The provisions of the Labour Act shall be applied to all personnel, but article 4 of the mentioned act states some activities and employment relationships which are exempt from this act. According to the article, the following are not subject to the Labour Act;
a. Sea and air transportation activities,
b. In establishments and enterprises employing a minimum of 50 employees (50 included) where agricultural and forestry work is carried out,
c. Any construction work related to agriculture which falls within the scope of family economy,
d. In works and handicrafts performed at home home without any outside help by members of the family or close relatives up to 3rd degree (3rd degree included),
e. Domestic services,
h. Those? undergoing rehabilitation,
i. Establishments employing three employees and falling within the definition given in Article 2 of the Tradesmen and Small Handicrafts Act.

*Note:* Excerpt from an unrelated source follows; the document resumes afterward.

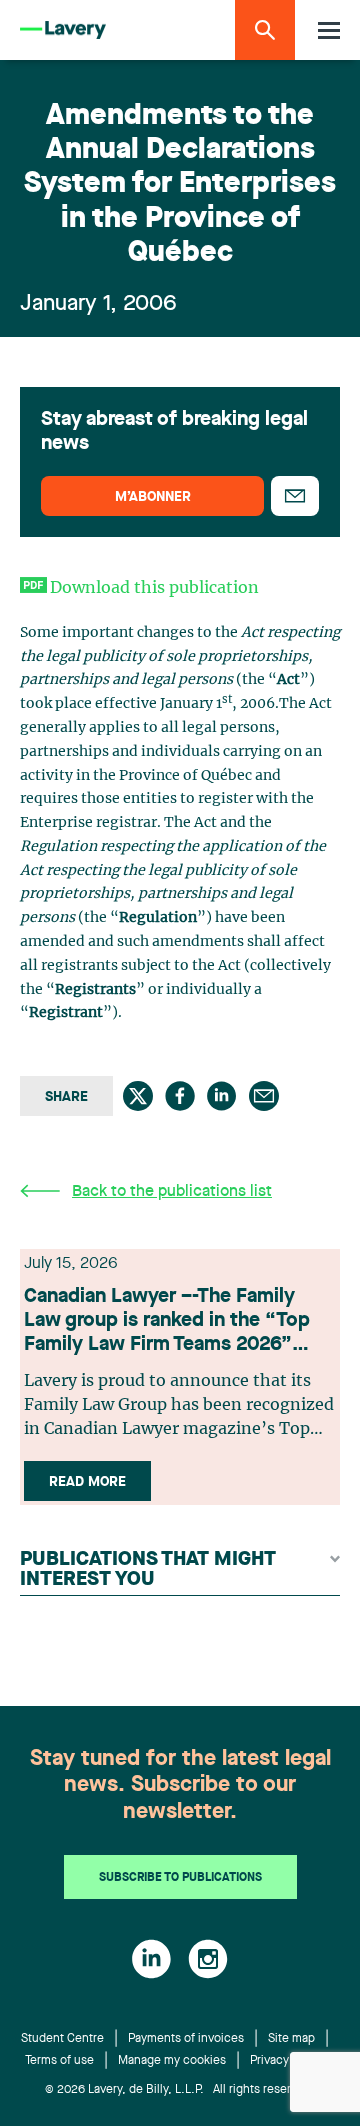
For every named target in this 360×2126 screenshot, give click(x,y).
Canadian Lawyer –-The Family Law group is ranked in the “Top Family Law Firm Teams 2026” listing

However, the following shall be subject to this Act;
a. Loading and unloading operations to and from ships at ports and landing stages,
b. All ground activities related to air transportation,
c. Agricultural crafts and activities in workshops and factories manufacturing implements, machinery and spare parts for use in agricultural operations,
d. Construction work in agricultural establishments,
e. Work performed in parks and gardens open to the public or subsidiary to any establishment,
f. Work by seafood producers whose activities are not covered by the Maritime Labour Act and not deemed to be agricultural work.
Freedom of contract applies in principle, but relating to the public order, employment agreements have some restrictions in employee’s favor. In accordance with the employee protection principle which dominates the labour law, freedom of contract is restricted. Labour Law provisions frequently determine the upper and lower boundaries of work conditions. The parties in an employment contract can only modify the upper limit boundaries of work conditions, but they can’t negotiate the lower limit boundaries of conditions provided by Labor Law. In the case of Labor Law, parties can modify the rules only in the favour of the employee. They cannot change these provisions against the interest of the employee. Legal nature of rules provided by Labor Act is relative imperative rules.
As per Article 36 of Law No. 6356, collective bargaining agreements take precedence over the individual employment agreements except otherwise It is stated in the collective bargaining agreement, however, if the individual employment contract includes some more favorable stipulations for employee, those stipulations shall prevail.